I've known of at least one major Skeptic who thought this story so ridiculous (and not just because of the supernatural aspects) that he suggested that this was an early sort of Jewish comedy routine.

But the cultural context of the story tells us the truth. The Philistines were practicing what was called "sympathetic magic" -- ancient peoples steeped in the rites of magic used this practice for a variety of purposes. The Philistines, in particular, thought that by sending away and offering up images of their afflictions, the afflictions would disappear. (One practice of sympathetic magic with which we might be familiar is the use of voodoo dolls.)

An extended and very useful study, which ties this episode into the Philistines' Aegean origins and shows a parallel from the Philistines' cousins in Homer's Iliad, can be found in Neal Bierling's book Giving Goliath His Due.

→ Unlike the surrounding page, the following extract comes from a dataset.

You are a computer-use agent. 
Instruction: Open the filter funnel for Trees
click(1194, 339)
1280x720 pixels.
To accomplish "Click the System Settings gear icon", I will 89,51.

Objection: Didn't the Israelites use this 'sympathetic magic' stuff too, when they made that bronze snake?

Numbers 21:6-9 And the LORD sent fiery serpents among the people, and they bit the people; and much people of Israel died. Therefore the people came to Moses, and said, We have sinned, for we have spoken against the LORD, and against thee; pray unto the LORD, that he take away the serpents from us. And Moses prayed for the people. And the LORD said unto Moses, Make thee a fiery serpent, and set it upon a pole: and it shall come to pass, that every one that is bitten, when he looketh upon it, shall live. And Moses made a serpent of brass, and put it upon a pole, and it came to pass, that if a serpent had bitten any man, when he beheld the serpent of brass, he lived.

While we do see a general common principle of symbolism (to say nothing of a typology of Christ) of the sort found throughout Ancient Near Eastern cultures, the big difference here is that God gives the order to make the serpent and tells the people what to do -- if this were true sympathetic magic in play, here is how the passage would read:

And the LORD sent fiery serpents among the people, and they bit the people; and much people of Israel died. Therefore the people came to Moses, and said, We have sinned, for we have spoken against the LORD, and against thee; take the serpents from us. And Moses made a fiery serpent, and set it upon a pole: and said, it shall come to pass, that every one that is bitten, when he looketh upon it, shall live. And it came to pass, that if a serpent had bitten any man, when he beheld the serpent of brass, he lived.

In other words, sympathetic magic would have made God a minor player who sent the snakes, but could have been confounded with a brass model.